DATA FOR THIS EXERCISE:
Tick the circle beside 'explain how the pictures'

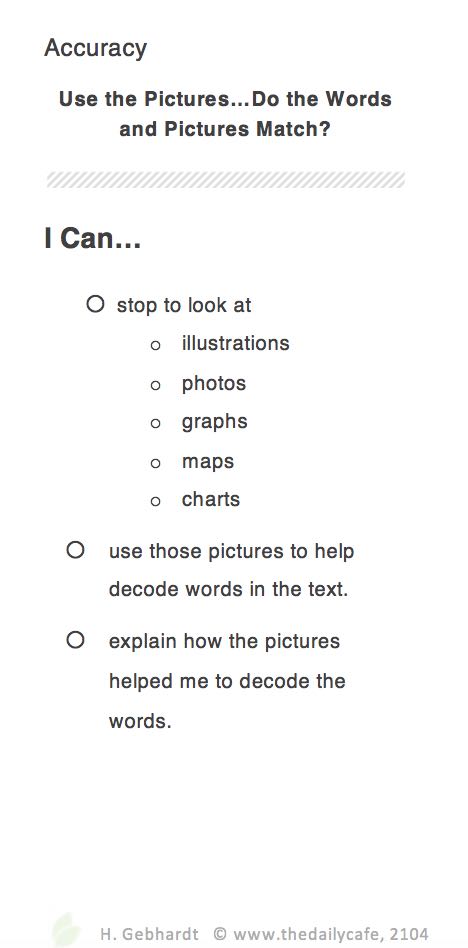coord(76,640)
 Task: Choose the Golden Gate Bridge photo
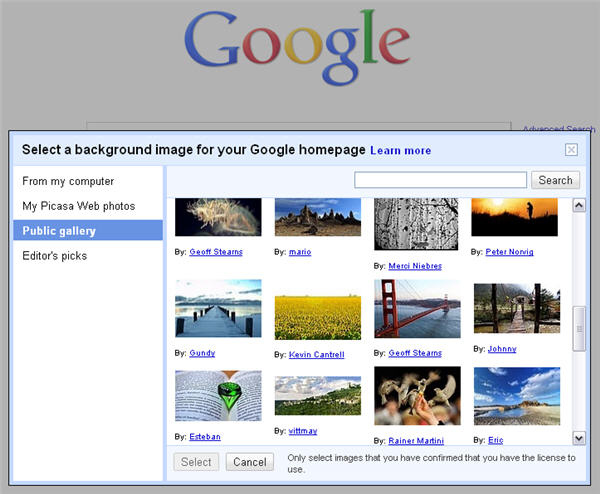click(x=417, y=309)
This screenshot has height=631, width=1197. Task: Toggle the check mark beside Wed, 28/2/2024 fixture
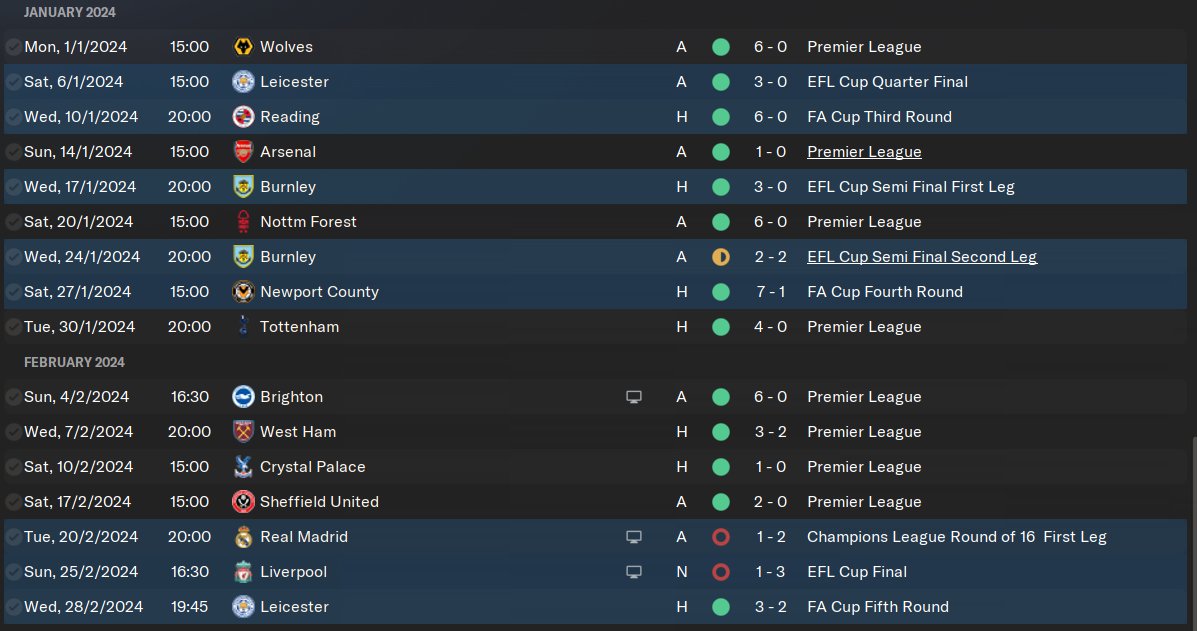[x=13, y=607]
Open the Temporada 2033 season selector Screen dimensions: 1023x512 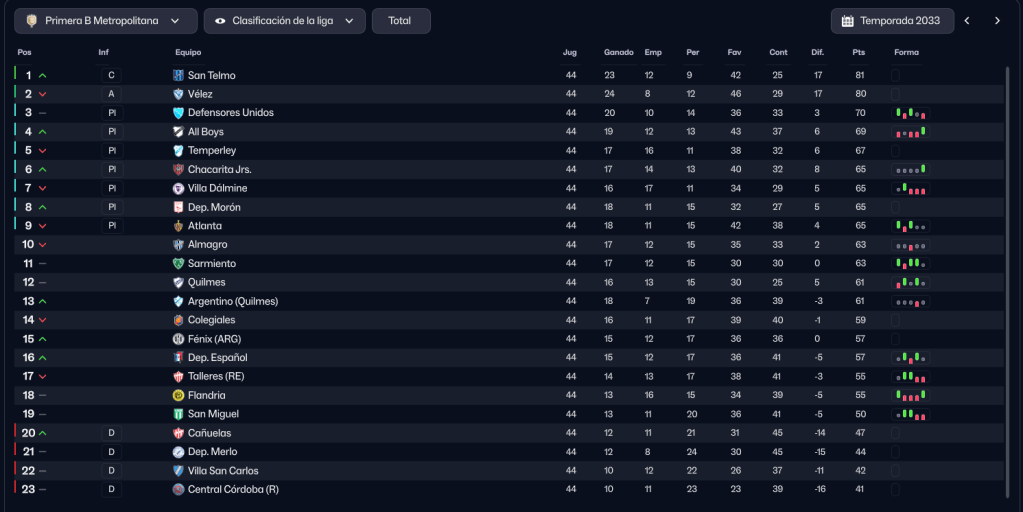pyautogui.click(x=890, y=21)
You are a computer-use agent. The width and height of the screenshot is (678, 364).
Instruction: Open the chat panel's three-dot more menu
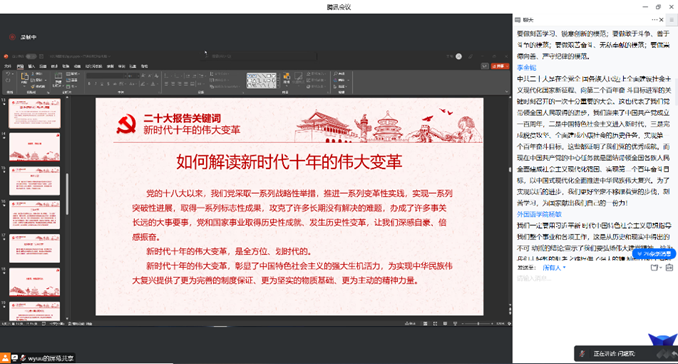pos(654,20)
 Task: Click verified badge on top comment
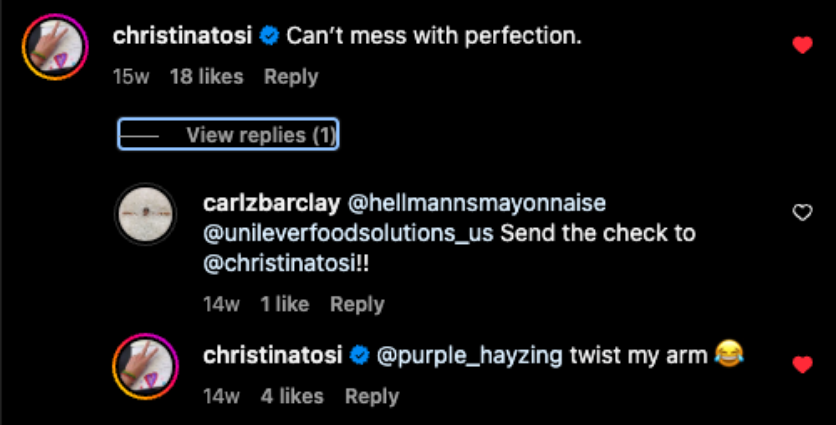[268, 37]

WHAT TO DO: Return exactly, and only, the lines that run from the line containing "Instruction: Open the" to the last line of the entries above, both ends included, with pictures left out.

FINAL ANSWER:
Instruction: Open the chat panel's three-dot more menu
pos(654,20)
 Task: Click verified badge on top comment
[268, 37]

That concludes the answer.